Cocoa Bounces on French Election Results

Cocoa prices surged Monday in the first day of trading following Emmanuel Macron's victory over anti-euro candidate Marine Le Pen in Sunday's French presidential election.

Cocoa for July delivery rose 4.2% to $1,944 a ton on the ICE Futures U.S. exchange, on track to end at a nearly on-month high.

Investors drove the euro to a seven-month high against the dollar after Mr. Macron's victory. Europe is the largest consuming region for cocoa and a stronger euro against the dollar can help lure buyers to the cocoa market to take advantage of relatively cheaper prices.

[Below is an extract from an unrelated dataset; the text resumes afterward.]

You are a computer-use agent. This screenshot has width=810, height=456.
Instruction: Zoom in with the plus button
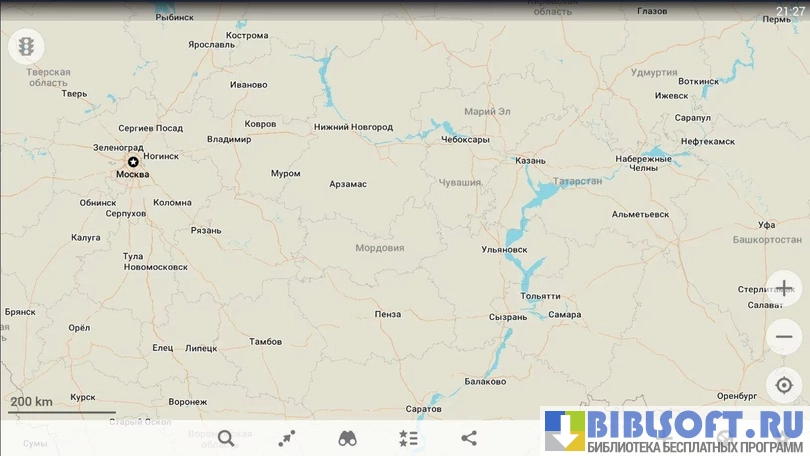784,288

Heavy showers in West Africa have helped push prices higher as traders talk up the idea that beans could get stuck on washed out roads in their attempt to be transported to ports. West Africa is the world's largest growing region for cocoa.

At the same time, a report from the Commodity Futures Trading Commission on Friday showed that speculators are continuing to add to their short bets in the cocoa market, with the bears outweighing the bulls by 48,000 contracts as of last Tuesday, a multi-year high. That has some traders thinking the contract is "oversold," said Peter Mooses, senior market strategist at RJO Futures.

"These big downside or upside moves in cocoa have been short-lived," Mr. Mooses said. "For today, the currency trade, the election, the weather affecting Africa are helping this move."

In other markets, raw sugar for July was up 1.1% at 15.48 cents a pound, arabica coffee for July rose 0.5% to $1.3635 a pound, frozen concentrated orange juice for July lost 0.5% to $.14565 a pound and July cotton was off 0.3% at 77.52 cents a pound.